15. The system of claim 14 further comprising a controller configured to:

close the second valve and open the first valve to supply a first gas from the gas supply to the inlet;

open the second valve when subsequently supplying a second gas instead of the first gas from the gas supply to the inlet via the first valve; and

close the second valve after a predetermined time.

16. The showerhead of claim 1 wherein the showerhead is mounted to a top plate of the processing chamber and has a greater diameter than a pedestal arranged in the processing chamber.

17. A system comprising:

the showerhead of claim 16; and

first and second valves arranged on the top plate and are respectively connected to the inlet and the outlet;

wherein the first valve is connected to a gas supply; and

wherein the second valve is connected to an exhaust of the processing chamber.

18. The system of claim 17 further comprising a controller configured to:

close the second valve and open the first valve to supply a first gas from the gas supply to the inlet;

open the second valve when subsequently supplying a second gas instead of the first gas from the gas supply to the inlet via the first valve; and

close the second valve after a predetermined time.

19. A system comprising:

the showerhead of claim 16; and

a first valve arranged on the top plate;

wherein the first valve is connected to the inlet and to a gas supply; and

wherein the outlet is located on a periphery of the showerhead.
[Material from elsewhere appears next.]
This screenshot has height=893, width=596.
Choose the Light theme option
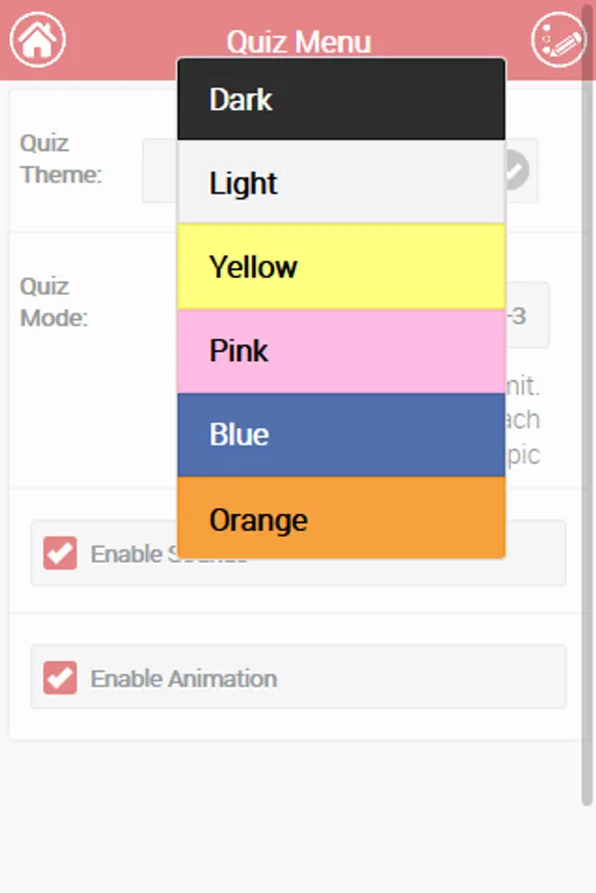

20. The system of claim 19 further comprising:

a second valve connected to the outlet, wherein the second valve is in fluid communication with an exhaust of the processing chamber located at a bottom of the processing chamber.

21. The system of claim 20 further comprising a controller configured to:

close the second valve and open the first valve to supply a first gas from the gas supply to the inlet;

open the second valve when subsequently supplying a second gas instead of the first gas from the gas supply to the inlet via the first valve; and

close the second valve after a predetermined time.